Goyheneche Featured at Historians’ Meeting

Last November 11-13 the Western Society for French History held its annual meeting for the first time in Reno. For this occasion the Basque Studies Program sponsored the appearance of Professor Eugene Goyheneche of the Université de Pau (France). As the Charles M. Iriart Memorial Speaker he delivered one of the two principal addresses of the conference. His lecture on “Medieval French Basque Economic and Political Institutions” was made possible by the memorial fund established by Mrs. Alfrida Poco Teague in her cousin’s memory.
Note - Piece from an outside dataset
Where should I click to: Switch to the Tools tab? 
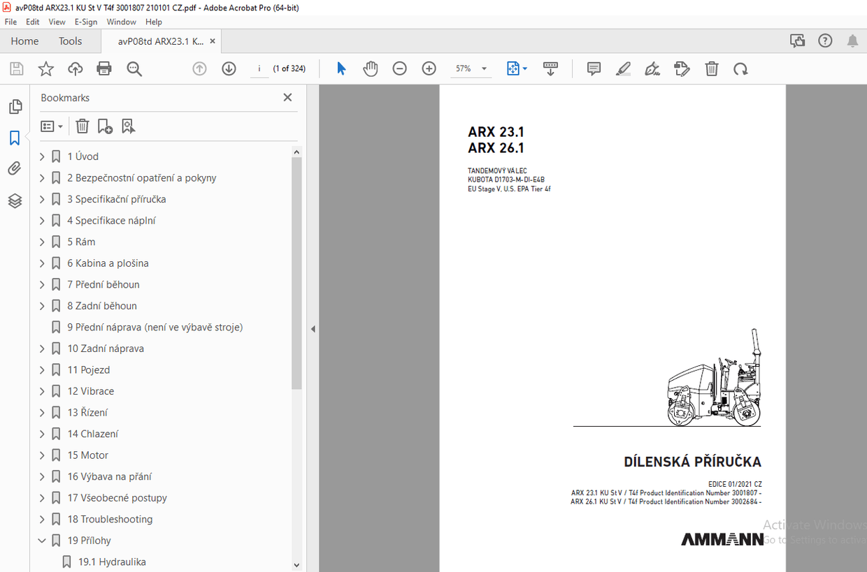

Professor Goyheneche also participated as a commentator in a session of the meeting devoted to research on “The Role of Women in French Basque Culture.” This session was chaired by Professor Roslyn M. Frank of the University of Iowa who had organized and coordinated the research on this topic by her students in Iowa. The three papers read dealt with “The Role of the Basque Woman as Etxekoandrea–the Mistress of the House,” “Inheritance, Marriage, and Dowry Rights in the Navarrese and French Basque Law Codes,” and “Women’s Rights and the Doléance du sexe de St. Jean de Luz et Cibour au Roi (1789.” Also serving as commentators in this session were Rachel Bard of the Tacoma Community College and Jon Bilbao of the Basque Studies Program.

These papers, comments, and the English translation of Professor Goyheneche’s address will be published in the forthcoming Proceedings IV of the society’s annual meeting. This volume ($20) can be ordered from Professor Jeanne Ojala, Department of History, University of Utah, Salt Lake City, Utah 84112. Orders should be prepaid and checks made payable to the Western Society for French History.

Professor Goyheneche, who resides in Ustaritz, currently occupies the chair of Basque studies at the Université de Pau. Author of many works on Basque history, he is perhaps best known for his monograph Notre Terre Basque (Bayonne: Editions IKAS, 1961). This was his first visit to the United States, and following the historians’ meeting in Reno he was invited to meet with scholars in medieval and Pyrenean studies at the University of California, Berkeley, and to address the San Francisco Basque community.

In Reno during the remainder of his two-week visit to the United States, he resided at the Santa Fe Hotel, where he gained some insight into Basque-American traditions, and had many discussions with members of the Program, which have already brought about closer ties and the promise of greater future collaboration with scholars in the French Basque country.